En eso, se abrió la puerta del conductor y se apeó una figura cubierta con una capucha. En ninguno de los edificios cercanos había farolas encendidas ni luces visibles. Vista desde arriba, la ciudad daría la impresión de encontrarse sumida en un apagón, pero no era el caso. En Santa Mondega era tradición que en la noche de una segunda luna llena la única luz permitida fuera precisamente ésa. Y, por supuesto, todavía duraba la hora de las brujas, de modo que todo aquel que no estuviera resguardado en su cama iba pidiendo guerra, ofreciéndose abiertamente a los no muertos, o como alimento para los vampiros y los hombres lobo. No era sensato. Sobre todo siendo Halloween.
La figura oscura y encapuchada cerró la puerta del coche y se dirigió a las puertas de entrada de la iglesia, con la cabeza inclinada para protegerse un poco de la lluvia. Hacía muchos años que no ponía un pie allí dentro. Esta noche era una noche importante. Había llegado el momento de confesarse.
Las puertas de la iglesia se abrieron con un leve empujón. Dentro no hacía más calor que fuera, pero por lo menos era un lugar seco y acogedor. Kid echó a andar por el pasillo central de la nave, pasando una fila de bancos tras otra, hasta que llegó al altar.

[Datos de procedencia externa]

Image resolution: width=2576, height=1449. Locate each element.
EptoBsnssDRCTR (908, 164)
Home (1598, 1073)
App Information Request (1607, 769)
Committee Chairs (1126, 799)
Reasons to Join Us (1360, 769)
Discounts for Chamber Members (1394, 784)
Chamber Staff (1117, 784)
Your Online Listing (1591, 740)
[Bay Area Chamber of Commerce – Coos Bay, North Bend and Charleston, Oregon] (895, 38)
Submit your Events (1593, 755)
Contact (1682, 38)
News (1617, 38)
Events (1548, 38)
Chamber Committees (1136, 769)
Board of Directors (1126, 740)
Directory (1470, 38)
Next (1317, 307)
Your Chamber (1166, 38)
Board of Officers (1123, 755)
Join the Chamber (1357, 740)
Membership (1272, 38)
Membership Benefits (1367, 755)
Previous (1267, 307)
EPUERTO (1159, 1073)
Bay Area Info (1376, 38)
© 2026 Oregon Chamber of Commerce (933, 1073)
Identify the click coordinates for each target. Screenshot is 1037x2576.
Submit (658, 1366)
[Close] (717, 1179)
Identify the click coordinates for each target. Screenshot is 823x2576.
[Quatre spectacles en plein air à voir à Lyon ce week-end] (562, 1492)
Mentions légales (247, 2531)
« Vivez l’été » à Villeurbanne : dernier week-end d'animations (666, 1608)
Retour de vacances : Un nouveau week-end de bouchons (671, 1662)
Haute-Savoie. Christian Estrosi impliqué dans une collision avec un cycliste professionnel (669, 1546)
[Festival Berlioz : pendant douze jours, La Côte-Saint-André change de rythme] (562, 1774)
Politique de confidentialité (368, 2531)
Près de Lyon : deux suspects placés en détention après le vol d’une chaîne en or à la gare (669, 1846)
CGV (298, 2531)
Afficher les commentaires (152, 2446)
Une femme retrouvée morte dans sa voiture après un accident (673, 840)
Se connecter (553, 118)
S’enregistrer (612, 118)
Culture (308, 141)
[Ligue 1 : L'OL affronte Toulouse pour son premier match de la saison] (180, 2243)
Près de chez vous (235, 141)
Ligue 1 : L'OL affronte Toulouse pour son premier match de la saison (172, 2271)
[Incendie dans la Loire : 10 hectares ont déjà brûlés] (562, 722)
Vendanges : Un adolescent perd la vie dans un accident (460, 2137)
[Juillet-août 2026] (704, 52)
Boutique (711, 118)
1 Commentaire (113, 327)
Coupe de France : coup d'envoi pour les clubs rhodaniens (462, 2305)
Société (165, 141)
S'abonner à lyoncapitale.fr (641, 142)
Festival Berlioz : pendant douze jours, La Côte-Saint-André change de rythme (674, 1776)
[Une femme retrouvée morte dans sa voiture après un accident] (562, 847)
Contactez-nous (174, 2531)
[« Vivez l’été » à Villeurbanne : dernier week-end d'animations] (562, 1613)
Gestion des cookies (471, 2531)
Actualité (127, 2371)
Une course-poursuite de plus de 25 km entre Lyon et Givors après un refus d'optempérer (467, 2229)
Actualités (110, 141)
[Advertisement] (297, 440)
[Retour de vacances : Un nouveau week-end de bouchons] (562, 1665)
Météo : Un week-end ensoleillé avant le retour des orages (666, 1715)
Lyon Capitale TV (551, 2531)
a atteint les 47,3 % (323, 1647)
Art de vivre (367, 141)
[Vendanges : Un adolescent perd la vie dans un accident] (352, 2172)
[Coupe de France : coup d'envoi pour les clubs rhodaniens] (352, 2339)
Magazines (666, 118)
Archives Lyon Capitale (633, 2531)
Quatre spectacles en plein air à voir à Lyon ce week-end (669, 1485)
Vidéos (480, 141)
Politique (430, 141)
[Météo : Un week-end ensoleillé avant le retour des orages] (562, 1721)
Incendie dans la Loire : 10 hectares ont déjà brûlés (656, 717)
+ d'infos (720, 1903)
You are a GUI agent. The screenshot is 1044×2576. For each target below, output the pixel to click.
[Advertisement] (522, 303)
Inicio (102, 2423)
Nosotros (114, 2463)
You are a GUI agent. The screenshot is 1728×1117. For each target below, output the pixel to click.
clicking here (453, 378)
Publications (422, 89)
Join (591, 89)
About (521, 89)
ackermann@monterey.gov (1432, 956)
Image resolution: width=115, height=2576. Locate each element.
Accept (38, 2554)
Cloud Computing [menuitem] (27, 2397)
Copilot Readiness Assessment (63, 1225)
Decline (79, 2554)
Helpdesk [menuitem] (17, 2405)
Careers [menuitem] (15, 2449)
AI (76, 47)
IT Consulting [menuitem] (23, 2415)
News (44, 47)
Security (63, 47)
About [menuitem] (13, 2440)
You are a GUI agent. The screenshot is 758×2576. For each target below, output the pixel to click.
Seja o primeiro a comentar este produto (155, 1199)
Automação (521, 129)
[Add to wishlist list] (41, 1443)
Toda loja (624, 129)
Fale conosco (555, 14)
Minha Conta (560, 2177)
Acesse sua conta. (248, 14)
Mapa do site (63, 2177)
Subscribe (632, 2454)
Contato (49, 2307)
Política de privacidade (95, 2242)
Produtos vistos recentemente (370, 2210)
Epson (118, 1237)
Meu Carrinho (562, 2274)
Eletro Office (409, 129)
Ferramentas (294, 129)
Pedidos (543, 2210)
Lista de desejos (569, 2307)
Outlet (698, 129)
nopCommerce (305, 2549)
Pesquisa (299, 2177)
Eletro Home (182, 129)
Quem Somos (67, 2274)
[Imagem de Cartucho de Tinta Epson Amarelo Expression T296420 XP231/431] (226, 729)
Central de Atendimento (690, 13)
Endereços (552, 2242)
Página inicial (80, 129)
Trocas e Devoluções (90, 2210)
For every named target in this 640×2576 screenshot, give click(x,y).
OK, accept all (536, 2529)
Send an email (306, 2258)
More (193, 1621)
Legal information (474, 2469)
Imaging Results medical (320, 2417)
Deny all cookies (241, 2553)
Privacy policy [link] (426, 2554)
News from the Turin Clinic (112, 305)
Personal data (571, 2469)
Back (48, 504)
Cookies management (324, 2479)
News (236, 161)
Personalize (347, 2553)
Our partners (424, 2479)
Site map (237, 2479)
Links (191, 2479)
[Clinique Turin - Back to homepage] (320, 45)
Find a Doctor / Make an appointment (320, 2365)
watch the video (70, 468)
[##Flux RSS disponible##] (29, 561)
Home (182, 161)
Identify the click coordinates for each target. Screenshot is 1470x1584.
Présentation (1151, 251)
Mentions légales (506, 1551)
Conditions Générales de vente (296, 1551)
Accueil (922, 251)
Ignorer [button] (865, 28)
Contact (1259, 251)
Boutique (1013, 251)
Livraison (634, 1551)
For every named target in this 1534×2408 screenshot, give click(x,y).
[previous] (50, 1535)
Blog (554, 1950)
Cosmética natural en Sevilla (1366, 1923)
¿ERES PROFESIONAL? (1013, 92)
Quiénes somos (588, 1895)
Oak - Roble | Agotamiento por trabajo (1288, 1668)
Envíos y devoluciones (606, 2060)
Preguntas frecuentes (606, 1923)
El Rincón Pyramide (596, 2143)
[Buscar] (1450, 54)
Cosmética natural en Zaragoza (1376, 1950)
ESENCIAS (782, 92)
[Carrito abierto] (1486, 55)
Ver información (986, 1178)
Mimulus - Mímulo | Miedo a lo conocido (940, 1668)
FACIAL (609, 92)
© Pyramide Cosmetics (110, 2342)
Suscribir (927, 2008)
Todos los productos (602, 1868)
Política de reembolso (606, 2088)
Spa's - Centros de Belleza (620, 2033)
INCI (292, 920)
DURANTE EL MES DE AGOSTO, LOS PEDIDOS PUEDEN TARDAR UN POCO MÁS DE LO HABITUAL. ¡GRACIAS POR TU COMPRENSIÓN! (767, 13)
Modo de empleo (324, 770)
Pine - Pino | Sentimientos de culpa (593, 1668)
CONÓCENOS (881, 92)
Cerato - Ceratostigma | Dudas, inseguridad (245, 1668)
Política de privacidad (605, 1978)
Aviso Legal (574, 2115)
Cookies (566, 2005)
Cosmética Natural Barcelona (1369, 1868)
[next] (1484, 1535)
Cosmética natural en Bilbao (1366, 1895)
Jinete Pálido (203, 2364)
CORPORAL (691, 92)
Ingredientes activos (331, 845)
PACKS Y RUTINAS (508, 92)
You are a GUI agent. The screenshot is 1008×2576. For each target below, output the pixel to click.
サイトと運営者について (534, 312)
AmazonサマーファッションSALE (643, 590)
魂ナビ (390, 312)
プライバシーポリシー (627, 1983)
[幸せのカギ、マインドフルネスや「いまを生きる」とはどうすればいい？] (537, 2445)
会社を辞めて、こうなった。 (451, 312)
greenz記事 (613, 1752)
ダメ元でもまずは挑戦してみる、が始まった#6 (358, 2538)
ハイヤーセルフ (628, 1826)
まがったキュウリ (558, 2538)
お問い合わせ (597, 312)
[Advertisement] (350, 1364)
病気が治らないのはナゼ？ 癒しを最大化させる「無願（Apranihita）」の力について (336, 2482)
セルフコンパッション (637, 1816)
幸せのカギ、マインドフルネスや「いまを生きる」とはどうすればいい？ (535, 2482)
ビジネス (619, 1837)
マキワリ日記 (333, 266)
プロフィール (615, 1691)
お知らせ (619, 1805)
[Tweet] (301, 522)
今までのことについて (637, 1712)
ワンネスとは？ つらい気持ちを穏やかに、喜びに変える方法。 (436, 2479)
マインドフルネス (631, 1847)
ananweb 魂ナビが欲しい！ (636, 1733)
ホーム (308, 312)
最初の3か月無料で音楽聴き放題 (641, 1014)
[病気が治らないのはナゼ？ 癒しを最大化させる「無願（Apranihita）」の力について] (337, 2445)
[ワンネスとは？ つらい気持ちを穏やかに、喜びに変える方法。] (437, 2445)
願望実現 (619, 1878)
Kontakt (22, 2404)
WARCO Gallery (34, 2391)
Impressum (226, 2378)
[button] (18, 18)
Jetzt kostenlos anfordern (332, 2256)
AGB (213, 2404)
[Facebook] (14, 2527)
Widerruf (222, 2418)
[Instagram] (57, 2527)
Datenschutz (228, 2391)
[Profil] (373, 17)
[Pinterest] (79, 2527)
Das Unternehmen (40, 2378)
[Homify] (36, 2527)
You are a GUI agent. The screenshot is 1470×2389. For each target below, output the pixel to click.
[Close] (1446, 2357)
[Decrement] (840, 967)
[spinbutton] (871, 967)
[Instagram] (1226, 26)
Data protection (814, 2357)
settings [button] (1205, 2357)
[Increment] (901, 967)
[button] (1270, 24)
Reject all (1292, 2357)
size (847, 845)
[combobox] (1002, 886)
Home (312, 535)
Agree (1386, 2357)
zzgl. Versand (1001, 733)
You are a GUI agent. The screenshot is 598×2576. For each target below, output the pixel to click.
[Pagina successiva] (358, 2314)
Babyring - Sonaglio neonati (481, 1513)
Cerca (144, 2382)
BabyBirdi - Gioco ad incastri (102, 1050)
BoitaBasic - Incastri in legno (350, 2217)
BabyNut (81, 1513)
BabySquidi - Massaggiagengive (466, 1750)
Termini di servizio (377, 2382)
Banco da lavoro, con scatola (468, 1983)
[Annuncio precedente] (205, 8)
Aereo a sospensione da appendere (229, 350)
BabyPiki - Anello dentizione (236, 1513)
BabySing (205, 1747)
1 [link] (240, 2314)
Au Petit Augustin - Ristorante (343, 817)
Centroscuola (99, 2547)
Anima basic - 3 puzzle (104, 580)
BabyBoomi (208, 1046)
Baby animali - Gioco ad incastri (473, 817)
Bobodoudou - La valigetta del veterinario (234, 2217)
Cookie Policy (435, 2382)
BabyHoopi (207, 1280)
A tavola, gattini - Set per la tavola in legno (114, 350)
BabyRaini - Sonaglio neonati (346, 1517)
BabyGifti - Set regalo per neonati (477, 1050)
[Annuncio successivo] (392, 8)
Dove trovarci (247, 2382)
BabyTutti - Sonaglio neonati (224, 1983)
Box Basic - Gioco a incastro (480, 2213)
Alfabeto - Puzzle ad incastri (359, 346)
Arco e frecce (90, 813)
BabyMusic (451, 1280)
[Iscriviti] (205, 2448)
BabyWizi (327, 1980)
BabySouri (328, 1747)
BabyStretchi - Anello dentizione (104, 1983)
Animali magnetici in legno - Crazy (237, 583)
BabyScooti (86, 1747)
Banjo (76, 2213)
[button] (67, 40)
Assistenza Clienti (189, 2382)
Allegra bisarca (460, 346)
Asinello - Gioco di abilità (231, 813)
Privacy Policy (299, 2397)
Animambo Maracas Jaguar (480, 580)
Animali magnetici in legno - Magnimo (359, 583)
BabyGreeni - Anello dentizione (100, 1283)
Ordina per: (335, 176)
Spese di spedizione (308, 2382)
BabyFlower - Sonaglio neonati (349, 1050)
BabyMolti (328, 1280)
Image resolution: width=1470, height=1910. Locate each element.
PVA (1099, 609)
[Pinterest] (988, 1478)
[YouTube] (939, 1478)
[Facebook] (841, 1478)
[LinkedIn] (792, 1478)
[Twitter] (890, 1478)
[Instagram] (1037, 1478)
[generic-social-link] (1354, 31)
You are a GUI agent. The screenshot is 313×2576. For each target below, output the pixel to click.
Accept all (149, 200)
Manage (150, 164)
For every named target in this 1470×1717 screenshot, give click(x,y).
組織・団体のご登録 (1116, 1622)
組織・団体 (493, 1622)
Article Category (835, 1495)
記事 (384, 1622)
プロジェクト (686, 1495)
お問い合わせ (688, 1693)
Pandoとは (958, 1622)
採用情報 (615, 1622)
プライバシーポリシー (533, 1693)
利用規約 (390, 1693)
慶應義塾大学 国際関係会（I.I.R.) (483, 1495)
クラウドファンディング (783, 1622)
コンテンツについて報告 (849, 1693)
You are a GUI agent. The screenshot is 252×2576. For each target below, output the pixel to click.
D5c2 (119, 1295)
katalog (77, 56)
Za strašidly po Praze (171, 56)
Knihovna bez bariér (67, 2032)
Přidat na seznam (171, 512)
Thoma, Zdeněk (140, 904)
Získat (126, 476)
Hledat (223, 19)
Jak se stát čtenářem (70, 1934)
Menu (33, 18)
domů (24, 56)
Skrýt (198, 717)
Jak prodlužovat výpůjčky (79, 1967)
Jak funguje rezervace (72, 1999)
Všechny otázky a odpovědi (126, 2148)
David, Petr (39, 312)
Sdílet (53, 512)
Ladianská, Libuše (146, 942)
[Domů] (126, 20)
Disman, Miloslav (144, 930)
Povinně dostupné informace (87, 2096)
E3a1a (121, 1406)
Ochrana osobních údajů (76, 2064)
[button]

Sabía moverse por aquella iglesia de muchos años antes, cuando a menudo acompañaba a su hermano pequeño a las clases de los domingos. Como si hubiera caminado por aquel recinto mismamente el día anterior, giró a la izquierda y rodeó una ancha columna para dirigirse al confesionario que había detrás. Entonces entró en la cabina del mismo y se dispuso a esperar a que llegara el clérigo con sotana que estuviera de guardia.

El caso es que esperó menos de un minuto, porque enseguida oyó abrirse la puerta del otro lado, la que correspondía al sacerdote. A continuación se descorrió la cortinilla de la celosía que separaba las dos partes del confesionario. Estaba demasiado oscuro para poder distinguir las facciones del santo varón, pero a través de la celosía se oyó una voz que habló en tono muy quedo, casi susurrando.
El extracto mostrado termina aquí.